The incidence of new cases of ischemic stroke and deaths from ischemic stroke worldwide has increased over the past 30 years.
However, this is largely due to the ageing of the population, and the age-standardized incidence rate and age-standardized death rate have fallen, a new study shows.
“The decrease is likely due to better medical services available in high-income countries, which may offer earlier detection of stroke risk factors and better control of these risk factors,” said study author Liyuan Han, PhD, from the University of Chinese Academy of Sciences in Ningbo.
“But even in these countries, the total number of people with strokes is increasing due to population growth and aging. And worldwide stroke is a leading cause of death and disability for adults,” she noted.
The study also showed that stroke burden remains high, particularly in low- and middle-income areas, such as East Asia, Central Asia, Eastern Europe, North Africa, the Middle East, and Eastern sub-Saharan Africa. It was lower in countries in Australasia, Western Europe, North America, and Andean Latin America.
In the study published online in Neurology on December 15, researchers analyzed data from 1990 to 2019 from the Global Health Data Exchange. During that time, the average age-adjusted incidence of ischemic stroke decreased by 0.43%, from 105 to 95 strokes per 100,000 people.
Rates were higher in middle- and high-middle-income countries than elsewhere. The highest were in East Asia with 144 per 100,000 and North Africa, the Middle East and Eastern Europe with rates of 135 per 100,000. Australasia had the lowest rate at 44 strokes per 100,000 people.
At a country level, the highest rates were in the United Arab Emirates, at 208 strokes per 100,000 people, Macedonia, at 187, and Jordan, at 181. The lowest rates were in Ireland, at 36 strokes per 100,000 people, Nepal, at 37, and Switzerland, at 38.

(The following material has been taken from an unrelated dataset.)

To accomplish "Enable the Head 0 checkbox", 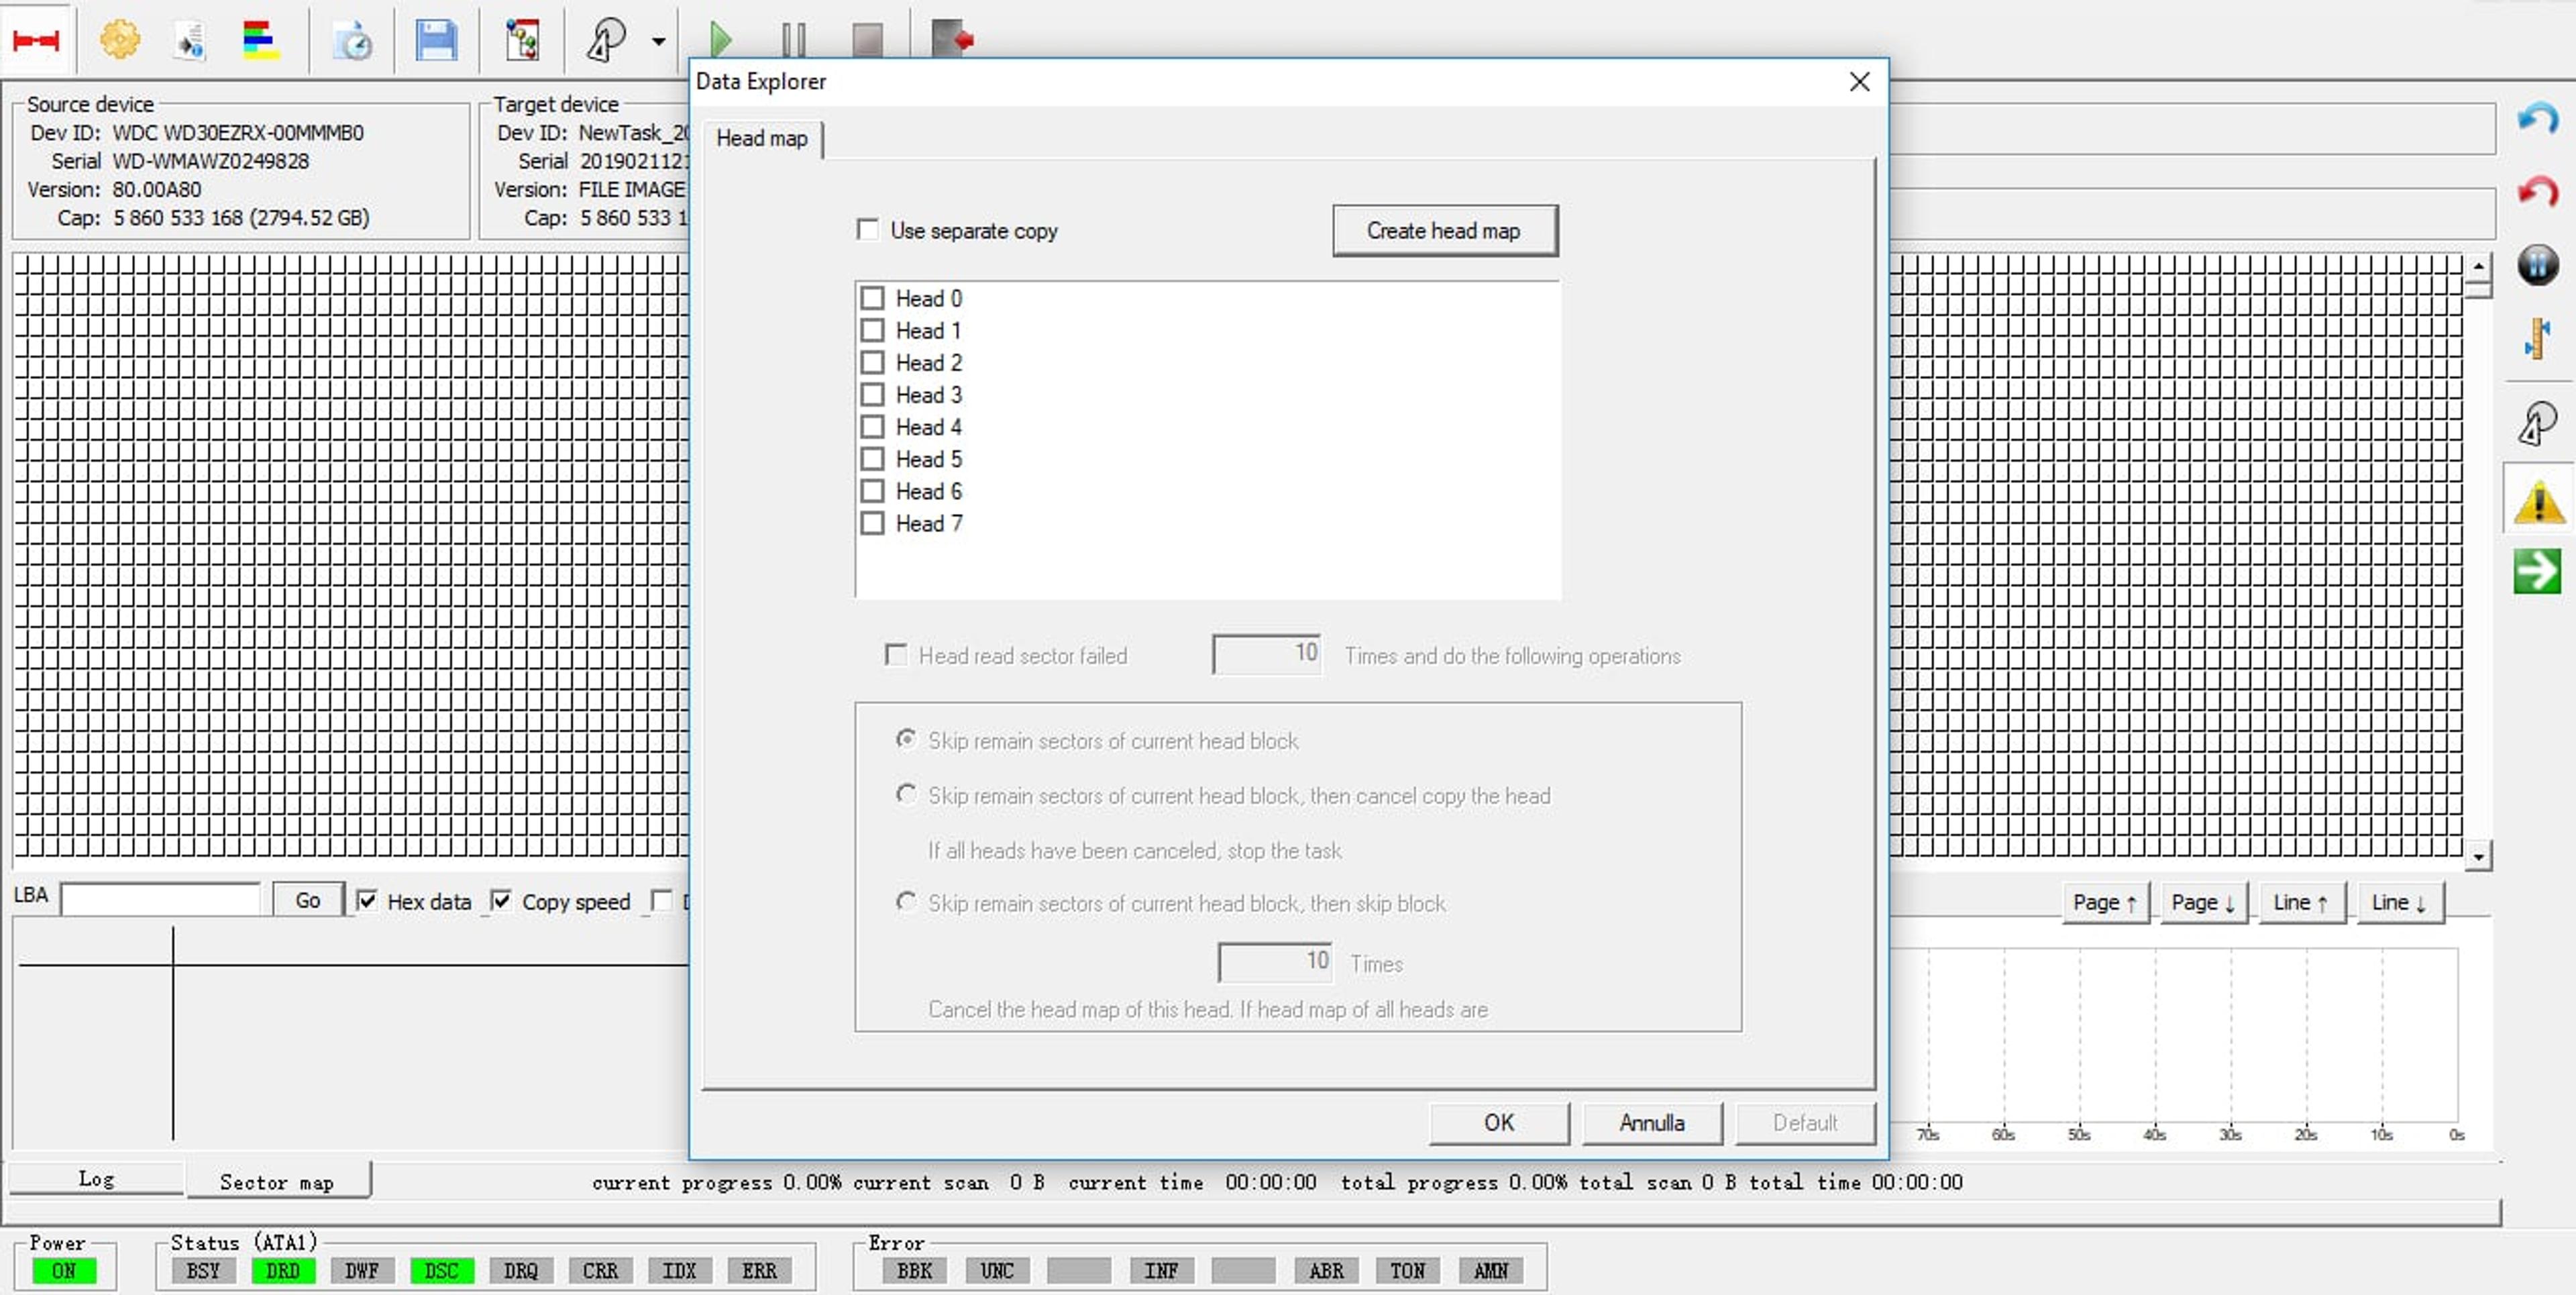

Egypt and China had the most pronounced increases in stroke rates, which went up 1.4% and 1.1%, respectively.
Similar to the stroke occurrence rate, the rate of death from stroke decreased slightly over the 3 decades, or by 1.6%, but the overall numbers were high. The death rate decreased from 66 deaths per 100,000 people to 44.
The highest death rates were in Eastern Europe, with a rate of 100 per 100,000, Central Asia, at 79, and Central Europe, at 67. The lowest rates were in high-income North America, at 16, Australasia, at 17 and high-income Asia Pacific, at 18.
“Since ischemic stroke is highly preventable, it is essential that more resources be devoted to prevention, especially in low- and middle-income countries where economic development is leading to changes in diet and lifestyle that may increase people’s risk factors for stroke,” Han said.
“It has been estimated that at least half of all strokes may be preventable if effective changes were made to common lifestyle factors, such as high blood pressure, obesity, smoking, and inactivity.”
The study was supported by the National Natural Science Foundation of China, the Innovative Talent Support Plan of the Medical and Health Technology Project, the Zhejiang Provincial Public Service and Application Research Foundation, Ningbo Science and Technology Project, Ningbo Health Branding Subject Fund, and Sanming Project of Medicine.